## RECORD LIST

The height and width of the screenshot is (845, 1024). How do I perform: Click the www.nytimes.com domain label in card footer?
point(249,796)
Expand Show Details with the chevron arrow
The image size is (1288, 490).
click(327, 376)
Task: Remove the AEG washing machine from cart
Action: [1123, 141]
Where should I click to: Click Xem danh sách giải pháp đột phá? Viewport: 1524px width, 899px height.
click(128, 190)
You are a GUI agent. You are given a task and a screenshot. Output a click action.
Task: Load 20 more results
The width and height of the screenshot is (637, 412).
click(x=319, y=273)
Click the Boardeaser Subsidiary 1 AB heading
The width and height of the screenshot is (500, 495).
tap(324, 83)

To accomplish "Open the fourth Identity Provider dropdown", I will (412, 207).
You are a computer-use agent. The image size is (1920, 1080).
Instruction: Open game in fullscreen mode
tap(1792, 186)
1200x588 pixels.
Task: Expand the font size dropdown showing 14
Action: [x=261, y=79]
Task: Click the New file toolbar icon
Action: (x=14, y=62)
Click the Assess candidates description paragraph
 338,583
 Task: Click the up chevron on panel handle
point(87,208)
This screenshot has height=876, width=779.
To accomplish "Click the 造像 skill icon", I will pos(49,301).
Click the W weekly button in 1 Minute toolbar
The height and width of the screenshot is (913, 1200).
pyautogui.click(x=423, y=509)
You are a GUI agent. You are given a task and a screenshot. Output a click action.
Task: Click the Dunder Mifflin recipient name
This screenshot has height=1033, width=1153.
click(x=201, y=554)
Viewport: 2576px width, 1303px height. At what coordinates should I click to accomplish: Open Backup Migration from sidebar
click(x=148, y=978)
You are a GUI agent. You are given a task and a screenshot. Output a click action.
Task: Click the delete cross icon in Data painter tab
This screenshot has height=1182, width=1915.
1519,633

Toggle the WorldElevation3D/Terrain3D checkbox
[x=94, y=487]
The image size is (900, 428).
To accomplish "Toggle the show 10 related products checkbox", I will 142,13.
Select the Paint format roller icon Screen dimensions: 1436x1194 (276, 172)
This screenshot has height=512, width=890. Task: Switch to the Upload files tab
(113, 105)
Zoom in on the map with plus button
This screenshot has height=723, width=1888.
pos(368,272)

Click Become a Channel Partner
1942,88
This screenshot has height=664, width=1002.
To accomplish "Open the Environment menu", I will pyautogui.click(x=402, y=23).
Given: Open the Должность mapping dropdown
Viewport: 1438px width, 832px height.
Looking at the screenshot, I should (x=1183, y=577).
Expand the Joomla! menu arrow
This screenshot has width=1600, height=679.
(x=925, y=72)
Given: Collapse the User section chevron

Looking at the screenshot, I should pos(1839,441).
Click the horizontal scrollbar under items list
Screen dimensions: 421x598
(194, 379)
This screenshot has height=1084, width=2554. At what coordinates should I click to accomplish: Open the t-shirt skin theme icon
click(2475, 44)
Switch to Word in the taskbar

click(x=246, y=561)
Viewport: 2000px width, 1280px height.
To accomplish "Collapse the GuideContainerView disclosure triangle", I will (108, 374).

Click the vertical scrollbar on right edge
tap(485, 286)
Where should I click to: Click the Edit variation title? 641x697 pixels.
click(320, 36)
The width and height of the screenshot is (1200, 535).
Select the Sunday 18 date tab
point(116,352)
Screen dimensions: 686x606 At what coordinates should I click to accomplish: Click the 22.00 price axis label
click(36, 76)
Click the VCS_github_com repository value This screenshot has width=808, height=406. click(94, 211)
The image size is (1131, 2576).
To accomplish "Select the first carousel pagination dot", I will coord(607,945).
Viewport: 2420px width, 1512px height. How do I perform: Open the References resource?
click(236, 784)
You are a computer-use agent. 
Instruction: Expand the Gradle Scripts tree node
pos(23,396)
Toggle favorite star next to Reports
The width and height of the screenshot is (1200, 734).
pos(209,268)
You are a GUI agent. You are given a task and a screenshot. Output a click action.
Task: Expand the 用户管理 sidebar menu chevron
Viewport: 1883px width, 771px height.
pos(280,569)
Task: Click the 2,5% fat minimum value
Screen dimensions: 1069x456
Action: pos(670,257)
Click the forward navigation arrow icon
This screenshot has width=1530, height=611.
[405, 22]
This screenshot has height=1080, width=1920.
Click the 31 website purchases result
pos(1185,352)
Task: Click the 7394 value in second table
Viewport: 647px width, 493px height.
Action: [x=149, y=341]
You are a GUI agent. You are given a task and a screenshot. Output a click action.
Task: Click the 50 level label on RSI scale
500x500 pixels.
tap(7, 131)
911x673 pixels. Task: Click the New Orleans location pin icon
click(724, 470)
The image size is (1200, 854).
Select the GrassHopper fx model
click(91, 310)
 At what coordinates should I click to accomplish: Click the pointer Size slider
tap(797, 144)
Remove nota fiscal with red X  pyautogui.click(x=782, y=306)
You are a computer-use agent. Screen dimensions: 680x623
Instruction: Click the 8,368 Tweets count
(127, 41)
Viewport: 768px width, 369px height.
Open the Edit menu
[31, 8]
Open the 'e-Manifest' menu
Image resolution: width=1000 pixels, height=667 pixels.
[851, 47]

## EXERCISE
Count how many lines of the items above contain the word "Collapse", and reply with the number alone.

## THE REPLY
2